As I’ve noted before in other articles, not all Offer In Compromise packages are evaluated in the same places. Express Loans, Disaster Loans, 504 Loans, and 7a loans are all serviced independent of each other. Of course, when the same policies are put in the hands of different people, they get interpreted differently. For example, I never had the SBA ask a borrower to sell their 17 year old boat until yesterday. Apparently the express loan people are sticklers, because no other office has EVER asked for that. They also did something else that drives me nuts: they asked for 50% of the loan amount.
When an office asks for an arbitrage percentage of the loan it annoys and baffles me. If they want 50% of the money, why don’t we all just do away with the paperwork and just ask everyone for half the loan amount?
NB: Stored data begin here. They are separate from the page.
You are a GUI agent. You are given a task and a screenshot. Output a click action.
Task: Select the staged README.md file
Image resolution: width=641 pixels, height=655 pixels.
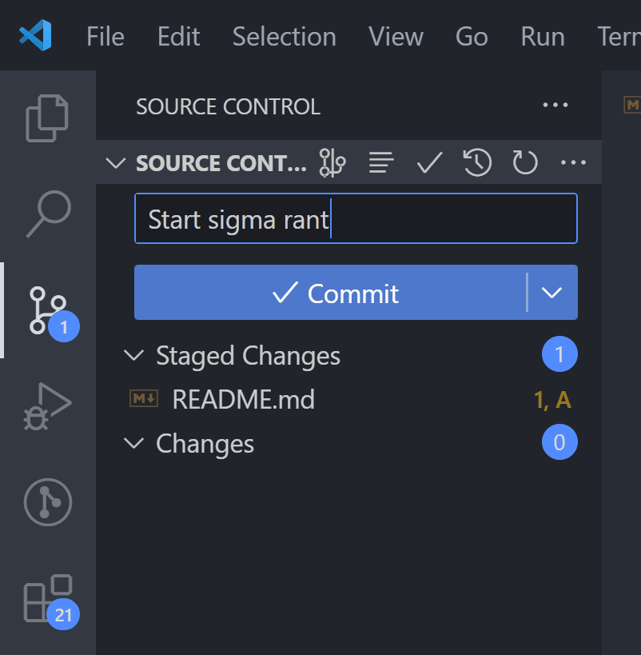tap(243, 399)
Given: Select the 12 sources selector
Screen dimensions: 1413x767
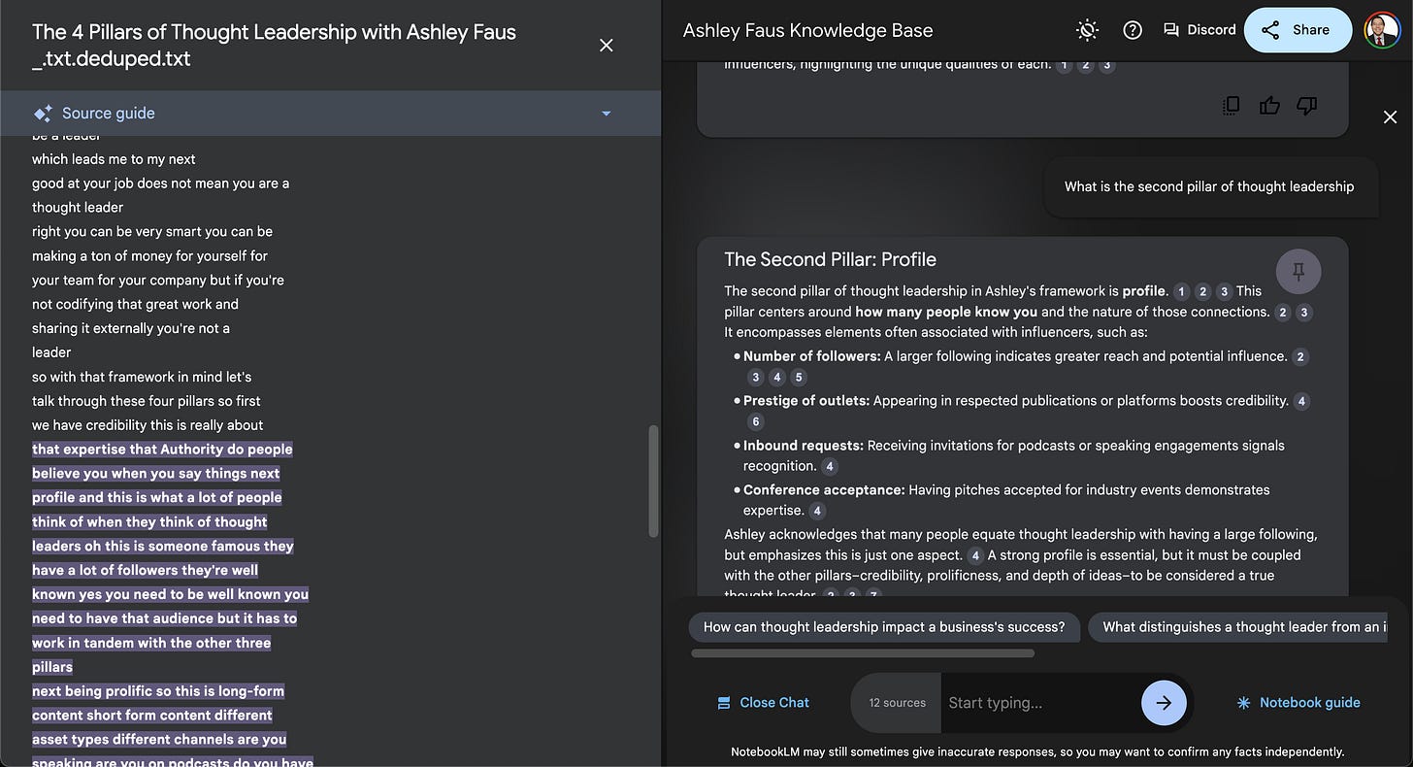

You could eliminate most of the staff, and unfortunately guys like me would be rendered fairly useless too.
Asking for a set percentage of the loan is shortsighted (in my opinion) for a few reasons:
– When someone owes a large amount, say like $1 Million, applying a arbitrary minimum percentage automatically disqualifies most borrowers. If someone can come up with $200,000, wouldn’t it make sense to take it if that’s truly the most they can afford?
– Asking for a arbitrary minimum means that they are not actually taking the borrowers financial situation into consideration. The whole idea of a settlement is for the SBA to recover what they can rather than get nothing. Settlements should be based on the borrowers situation, not some made up percentage that has no basis in reality.